Copy the rows verbatim, beginning with the line that contains "Where should I click to: Open" and ending after the line that contains "coord(976,29)".

**INPUT ROWS:**
(begin)

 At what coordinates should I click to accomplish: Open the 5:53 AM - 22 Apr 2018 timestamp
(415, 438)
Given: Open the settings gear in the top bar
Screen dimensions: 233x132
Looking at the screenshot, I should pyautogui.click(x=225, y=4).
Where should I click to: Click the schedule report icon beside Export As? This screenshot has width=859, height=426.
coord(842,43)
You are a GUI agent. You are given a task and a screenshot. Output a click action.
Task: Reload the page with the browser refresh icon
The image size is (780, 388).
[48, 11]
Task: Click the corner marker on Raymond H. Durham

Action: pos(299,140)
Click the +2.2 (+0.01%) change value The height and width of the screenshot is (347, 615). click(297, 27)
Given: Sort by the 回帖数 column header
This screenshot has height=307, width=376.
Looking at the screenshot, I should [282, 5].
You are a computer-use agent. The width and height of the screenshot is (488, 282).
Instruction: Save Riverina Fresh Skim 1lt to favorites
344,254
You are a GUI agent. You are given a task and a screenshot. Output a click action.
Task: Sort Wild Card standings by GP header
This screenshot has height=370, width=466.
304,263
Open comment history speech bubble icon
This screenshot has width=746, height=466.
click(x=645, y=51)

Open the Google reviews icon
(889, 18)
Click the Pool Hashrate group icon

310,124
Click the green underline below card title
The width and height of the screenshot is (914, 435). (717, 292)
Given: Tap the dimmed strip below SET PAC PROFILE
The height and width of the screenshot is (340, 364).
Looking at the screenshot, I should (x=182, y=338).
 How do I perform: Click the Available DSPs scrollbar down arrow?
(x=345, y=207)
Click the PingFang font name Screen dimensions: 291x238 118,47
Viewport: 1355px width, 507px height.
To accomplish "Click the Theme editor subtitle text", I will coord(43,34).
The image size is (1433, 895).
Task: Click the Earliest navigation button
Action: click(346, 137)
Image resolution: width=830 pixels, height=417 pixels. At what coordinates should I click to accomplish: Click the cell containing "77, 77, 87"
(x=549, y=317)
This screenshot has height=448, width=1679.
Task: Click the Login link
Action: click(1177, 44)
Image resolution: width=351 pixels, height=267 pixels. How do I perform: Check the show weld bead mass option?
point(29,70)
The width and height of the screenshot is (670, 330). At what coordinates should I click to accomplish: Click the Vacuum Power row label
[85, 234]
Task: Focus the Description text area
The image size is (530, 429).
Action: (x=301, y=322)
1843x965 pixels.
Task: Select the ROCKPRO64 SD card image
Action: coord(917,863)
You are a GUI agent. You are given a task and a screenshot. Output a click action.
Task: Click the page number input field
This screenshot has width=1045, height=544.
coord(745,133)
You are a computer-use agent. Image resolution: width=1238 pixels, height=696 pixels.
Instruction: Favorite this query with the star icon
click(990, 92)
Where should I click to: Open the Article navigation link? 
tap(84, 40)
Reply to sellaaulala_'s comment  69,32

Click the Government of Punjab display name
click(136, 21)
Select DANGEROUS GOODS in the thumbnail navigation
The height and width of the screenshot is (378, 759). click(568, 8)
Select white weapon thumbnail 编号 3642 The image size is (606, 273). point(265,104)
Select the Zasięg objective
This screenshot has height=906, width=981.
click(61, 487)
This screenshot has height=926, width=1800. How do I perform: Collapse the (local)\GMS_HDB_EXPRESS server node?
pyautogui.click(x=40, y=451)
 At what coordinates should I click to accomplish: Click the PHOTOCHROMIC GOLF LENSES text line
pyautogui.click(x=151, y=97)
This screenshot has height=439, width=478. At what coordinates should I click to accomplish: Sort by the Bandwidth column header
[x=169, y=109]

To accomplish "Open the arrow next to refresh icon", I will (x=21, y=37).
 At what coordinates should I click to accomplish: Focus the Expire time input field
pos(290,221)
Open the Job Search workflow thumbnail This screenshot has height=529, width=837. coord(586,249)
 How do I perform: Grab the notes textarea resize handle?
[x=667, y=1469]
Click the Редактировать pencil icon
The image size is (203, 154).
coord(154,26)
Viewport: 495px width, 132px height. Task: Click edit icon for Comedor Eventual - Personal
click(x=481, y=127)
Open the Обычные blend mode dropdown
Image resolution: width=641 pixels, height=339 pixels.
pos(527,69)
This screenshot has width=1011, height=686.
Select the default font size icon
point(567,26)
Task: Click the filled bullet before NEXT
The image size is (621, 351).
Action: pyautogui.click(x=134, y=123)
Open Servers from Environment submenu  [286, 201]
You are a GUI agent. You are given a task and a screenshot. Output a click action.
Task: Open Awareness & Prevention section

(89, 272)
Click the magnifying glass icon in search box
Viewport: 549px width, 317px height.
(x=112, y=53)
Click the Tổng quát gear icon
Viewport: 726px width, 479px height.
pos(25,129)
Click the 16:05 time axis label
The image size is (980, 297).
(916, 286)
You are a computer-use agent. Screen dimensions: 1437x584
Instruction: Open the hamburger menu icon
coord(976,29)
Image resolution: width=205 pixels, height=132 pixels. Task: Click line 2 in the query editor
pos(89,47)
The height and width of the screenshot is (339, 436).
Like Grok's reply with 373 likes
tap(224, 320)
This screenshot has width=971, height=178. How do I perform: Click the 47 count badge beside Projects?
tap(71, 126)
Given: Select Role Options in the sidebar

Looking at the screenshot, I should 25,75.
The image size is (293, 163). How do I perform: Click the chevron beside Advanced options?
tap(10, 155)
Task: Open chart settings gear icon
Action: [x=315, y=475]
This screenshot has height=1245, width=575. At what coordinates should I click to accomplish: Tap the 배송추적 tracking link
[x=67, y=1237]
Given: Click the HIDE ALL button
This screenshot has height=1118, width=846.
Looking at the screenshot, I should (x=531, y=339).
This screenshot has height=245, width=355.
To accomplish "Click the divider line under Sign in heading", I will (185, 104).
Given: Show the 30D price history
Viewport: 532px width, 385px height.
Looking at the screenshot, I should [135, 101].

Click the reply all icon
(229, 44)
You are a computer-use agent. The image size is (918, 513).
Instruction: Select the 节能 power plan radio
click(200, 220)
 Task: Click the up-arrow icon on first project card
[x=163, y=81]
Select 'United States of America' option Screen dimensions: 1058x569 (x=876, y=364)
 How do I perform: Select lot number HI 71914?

(end)

**ANSWER FOR THE TASK:**
Where should I click to: Open the Article navigation link? 
tap(84, 40)
Reply to sellaaulala_'s comment  69,32

Click the Government of Punjab display name
click(136, 21)
Select DANGEROUS GOODS in the thumbnail navigation
The height and width of the screenshot is (378, 759). click(568, 8)
Select white weapon thumbnail 编号 3642 The image size is (606, 273). point(265,104)
Select the Zasięg objective
This screenshot has height=906, width=981.
click(61, 487)
This screenshot has height=926, width=1800. How do I perform: Collapse the (local)\GMS_HDB_EXPRESS server node?
pyautogui.click(x=40, y=451)
 At what coordinates should I click to accomplish: Click the PHOTOCHROMIC GOLF LENSES text line
pyautogui.click(x=151, y=97)
This screenshot has height=439, width=478. At what coordinates should I click to accomplish: Sort by the Bandwidth column header
[x=169, y=109]

To accomplish "Open the arrow next to refresh icon", I will (x=21, y=37).
 At what coordinates should I click to accomplish: Focus the Expire time input field
pos(290,221)
Open the Job Search workflow thumbnail This screenshot has height=529, width=837. coord(586,249)
 How do I perform: Grab the notes textarea resize handle?
[x=667, y=1469]
Click the Редактировать pencil icon
The image size is (203, 154).
coord(154,26)
Viewport: 495px width, 132px height. Task: Click edit icon for Comedor Eventual - Personal
click(x=481, y=127)
Open the Обычные blend mode dropdown
Image resolution: width=641 pixels, height=339 pixels.
pos(527,69)
This screenshot has width=1011, height=686.
Select the default font size icon
point(567,26)
Task: Click the filled bullet before NEXT
The image size is (621, 351).
Action: pyautogui.click(x=134, y=123)
Open Servers from Environment submenu  [286, 201]
You are a GUI agent. You are given a task and a screenshot. Output a click action.
Task: Open Awareness & Prevention section

(89, 272)
Click the magnifying glass icon in search box
Viewport: 549px width, 317px height.
(x=112, y=53)
Click the Tổng quát gear icon
Viewport: 726px width, 479px height.
pos(25,129)
Click the 16:05 time axis label
The image size is (980, 297).
(916, 286)
You are a computer-use agent. Screen dimensions: 1437x584
Instruction: Open the hamburger menu icon
coord(976,29)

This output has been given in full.